Both channels exist before the agent ever runs a verification step. They are not built when needed; they are sitting there waiting. The five rules in CLAUDE.md just tell the agent the channels are there and which one to read when.

The blank-page rule, on its own line, on purpose

One of the five rules looks like a footnote and is doing the most work: If the page is blank, verify the component is imported in App.tsx. It exists because blank is the silent failure mode and Vite does not throw for it. The most common shape of a broken vibe-coded app is: the agent created a new component file in src/components/, wrote the JSX, exported it, and forgot to add the import to App.tsx. The bundler is happy. The console is quiet. The page is an empty div.

Without the rule, the agent reads an empty snapshot, looks at the console (clean), and burns a turn searching for a runtime error that does not exist. With the rule, “empty snapshot plus clean console” collapses immediately to “edit App.tsx imports.” HMR fires, the snapshot returns content, the turn ends.

The rule is short on purpose. Models follow short, declarative, imperative-mood instructions placed near the role description more reliably than they follow paragraph-level guidance later in the prompt. So the rule is one sentence, in active voice, with one trigger and one action.

The counter-case: when the asymmetry breaks

The asymmetry only holds when debugging has a target. There is one important class of failure where it does not: code that runs cleanly and does the wrong thing. A sort that returns the wrong order. A form that submits to the wrong endpoint. A calculation that is off by one. None of those throw. The snapshot looks reasonable. The console is quiet. The agent reports completion correctly under the five rules and the bug ships.
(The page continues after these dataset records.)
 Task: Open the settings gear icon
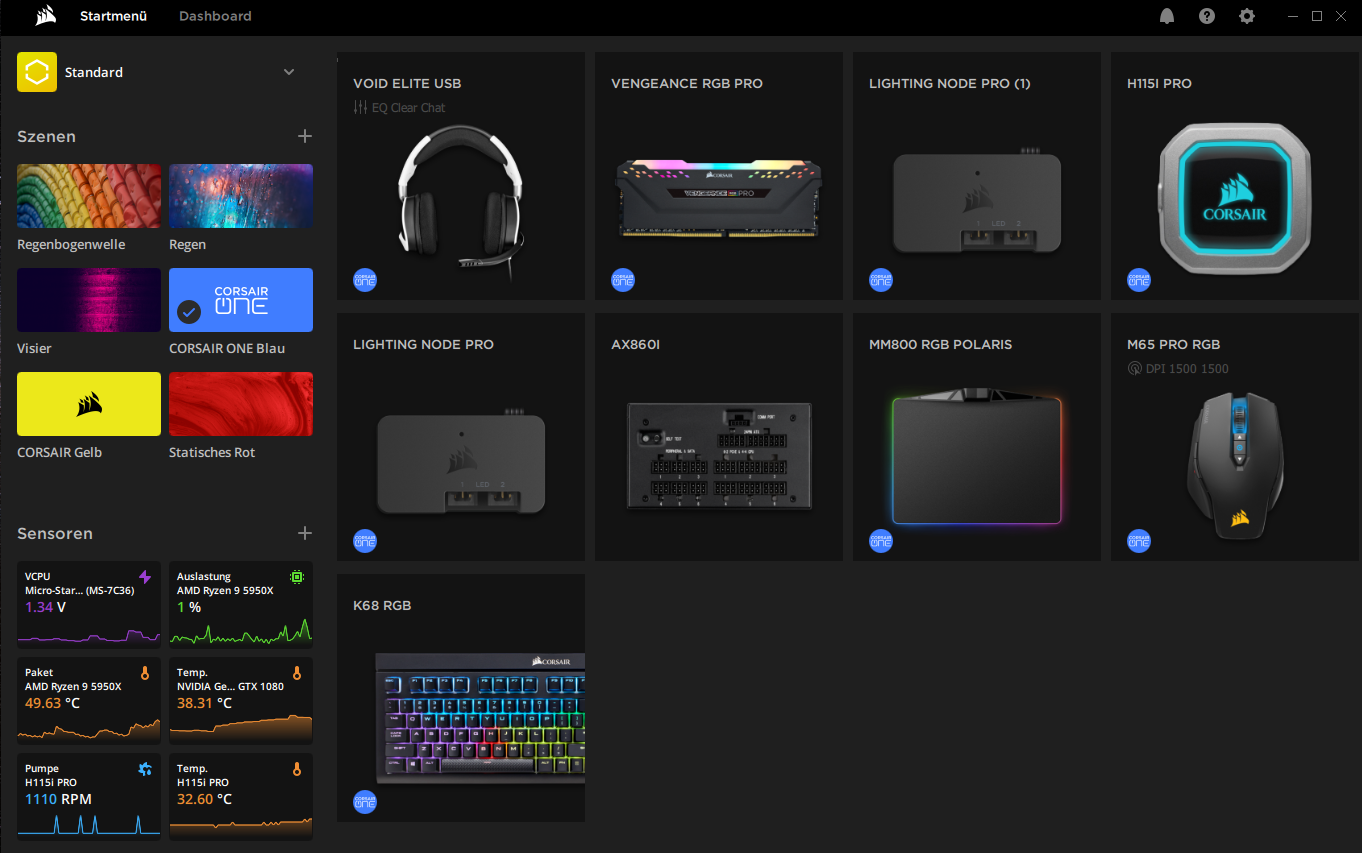(1246, 16)
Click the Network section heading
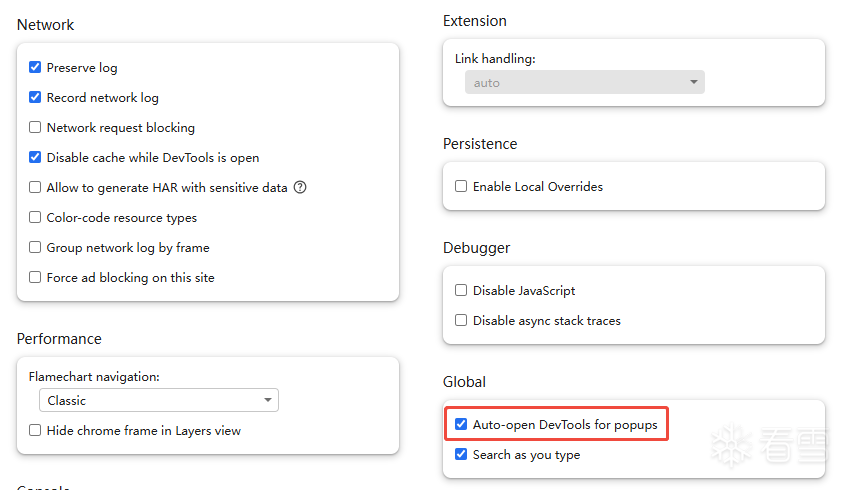This screenshot has height=490, width=850. tap(46, 25)
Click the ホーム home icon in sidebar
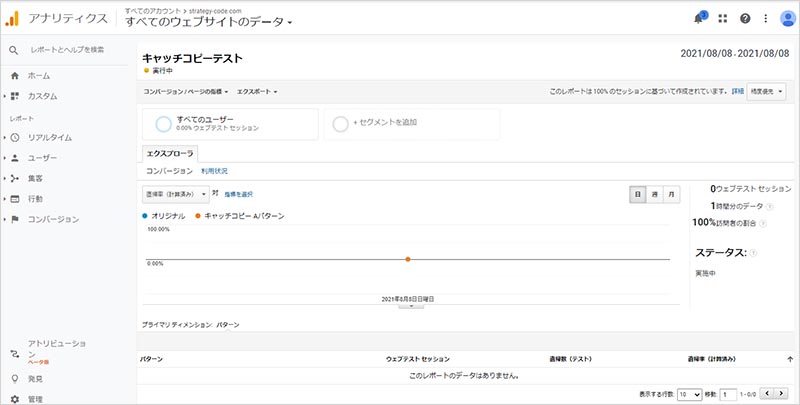This screenshot has height=405, width=800. pos(15,76)
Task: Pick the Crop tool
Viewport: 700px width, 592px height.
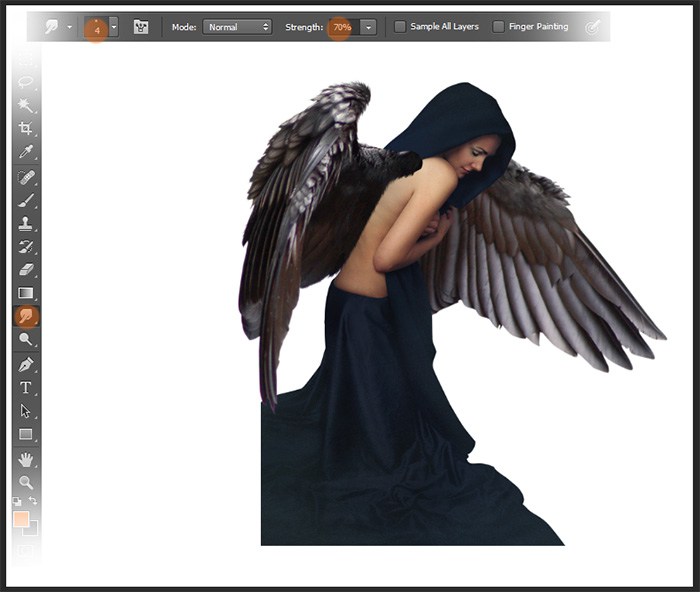Action: (x=25, y=129)
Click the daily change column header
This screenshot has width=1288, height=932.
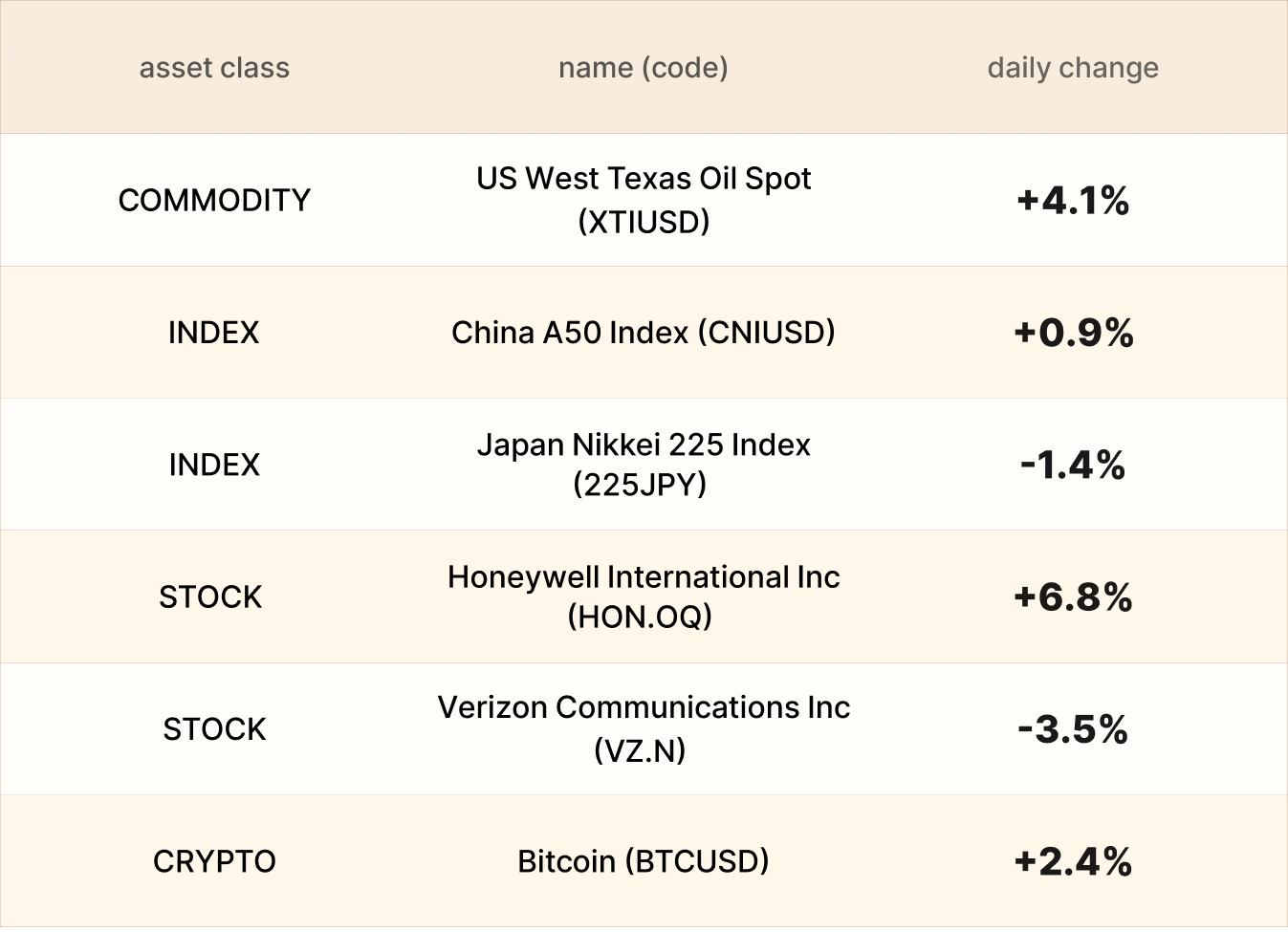(1072, 68)
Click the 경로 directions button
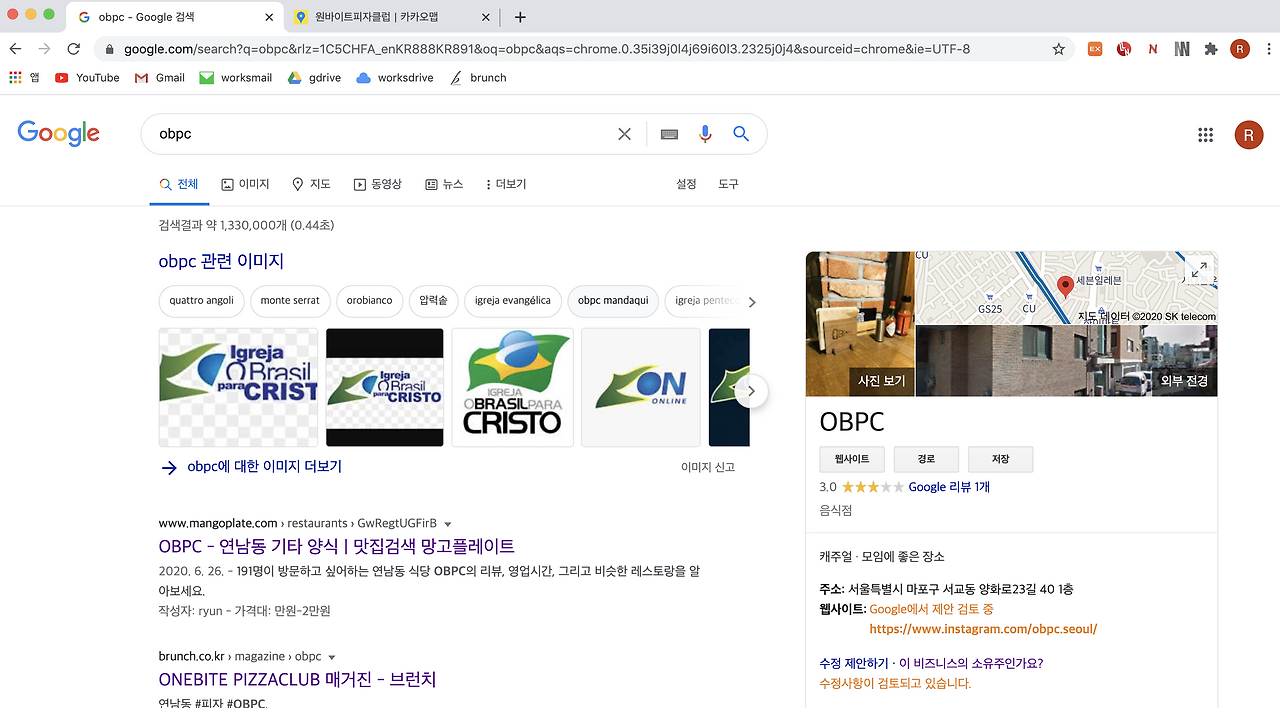 [x=925, y=459]
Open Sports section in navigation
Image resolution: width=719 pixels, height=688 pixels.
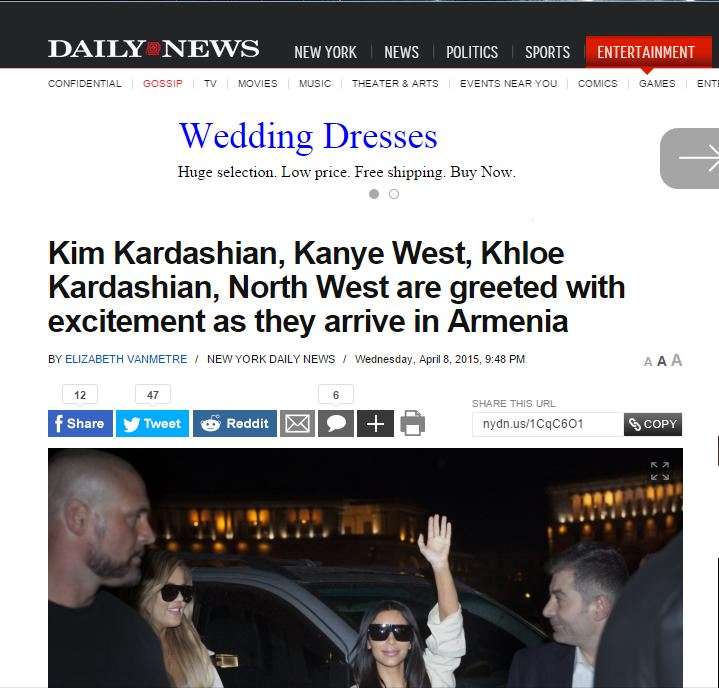click(x=548, y=52)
That is a real limit and worth being honest about. The snapshot rule catches a chunk of it (a button labelled “Continue” instead of “Submit” shows up in the snapshot text), but a logic bug below the visual surface does not. The remediation in our experience is two-layered. Layer one: the rules above keep the agent honest about what it can already verify cheaply. Layer two: the per-turn commit graph (every prompt is its own commit, sliced on fork at src/core/e2b.ts line 1676) makes a logic bug that ships in turn N undoable in turn N+1 with byte-exact precision. Verification handles the loud failures. Undo handles the quiet ones.

The framing “AI debugs better than it generates” is not a claim that AI debugs perfectly. It is a claim about which side of the loop has a target. Where there is a target, the loop works. Where there is not, the tool needs a different affordance, like a clean undo, to handle the residual.

The minimum-viable version for any agent harness

You do not need a sandboxed VM and a browser bridge to capture the asymmetry. The shape transfers. Three pieces, in order.

1. Capture stderr. Redirect the runtime error stream into a buffer the agent can read between turns. Any agent framework supports this. Without it, the model has no target on turn two either, and the asymmetry collapses.
2. Block exit on edit-only. Treat “I wrote the diff” as not-done. Require the agent to run something (the build, the test suite, an endpoint request, a smoke check) before reporting completion. The blocking step is what forces the verification step to happen.
3. Write the rule in plain English. Embed the verification step as a literal sentence in the agent’s instructions, in imperative mood, near the top of the prompt. “Do not report completion until the test passes” works better than three paragraphs of guidance three layers deep. This sounds soft and it is the lever that actually changes behavior.

That is the whole asymmetry, productized. Generation gets one shot. Debugging gets a loop. The tool’s job is to put the loop in the right place.